**TEXT TO READ**
BEGIN

So we make sure we have supplies and steel reinforced concrete walls. But that’s not going to stop a mortar, a Rocket Propelled Grenade (RPG), a tank round or artillery shell.
We dig in further, going underground. With a tunnel for access with gates at either end. A defended chamber that everyone has to pass through to get to us. We can still be starved out… eventually. Either that or a thermobaric blast will steal the oxygen from the local vicinity and cause us to asphyxiate.
At some point we absolutely must repel borders. We must attack the enemy. This consists of three phases: detection, identification and engagement.
Detect
Detection is simply the notion of finding the enemy, preferably before they find us but certainly before they are in range to do us any harm. There are two main types of detector: passive or active.
We can use passive sensors such as the “mark one eyeball”, magnetic field detection, night vision goggles, infra-red cameras or we can simply listen for their emitted noise (both sound and radio).
We can also use active sensors such as sonar or radar but as you’ve probably already figured, they create the same noise that the enemy can use to detect and probably locate us.
There is a balance to be struck between looking for the blink of their torch and shining our own torch to illuminate them. If they don’t see us using our torch everything is okay. Also, if by using our torch we get an immediate bearing and range which can be used to identify and engage the enemy then it might be worth it.
Identify
Once we have a contact we need to determine if it is friend or foe. We can’t just attack any blip we see on our radar or any flash of fabric we see with our torch. We need to make sure it’s not our own aircraft or the postman.
We might also need to track the contact to see if it behaves in a threatening way. It could be a civilian jet just flying past at 500 knots or it could be a 500 knot cruise missile heading straight for us.

END

**DATA SHOWN**
BEGIN

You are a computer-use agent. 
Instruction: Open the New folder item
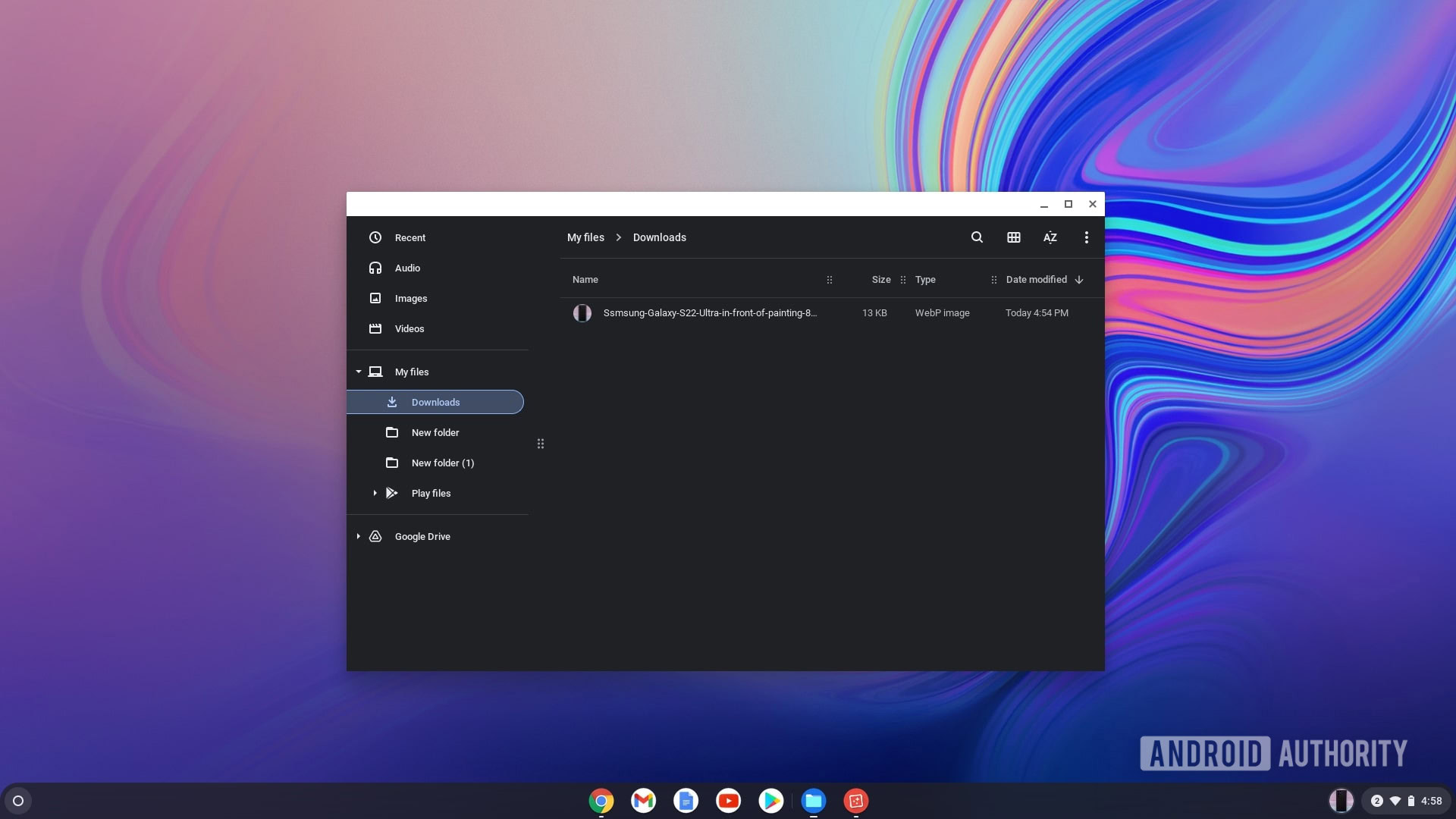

END

**GIVEN PROBLEM 1**
Answer these questions using the text above on detecting and identifying the enemy.
(a) What three phases does attacking the enemy consist of?
(b) What are the two main types of detector?
(c) What could a thermobaric blast do to those underground?
**GIVEN PROBLEM 2**
Write out word for word the passage of the text above on detecting and identifying the enemy between "There is a balance" and "be worth it.", inclusive.

**FINISHED ANSWER 1**
(a) Detection, identification and engagement.
(b) Passive and active.
(c) It could steal the oxygen from the local vicinity and cause them to asphyxiate.

**FINISHED ANSWER 2**
There is a balance to be struck between looking for the blink of their torch and shining our own torch to illuminate them. If they don’t see us using our torch everything is okay. Also, if by using our torch we get an immediate bearing and range which can be used to identify and engage the enemy then it might be worth it.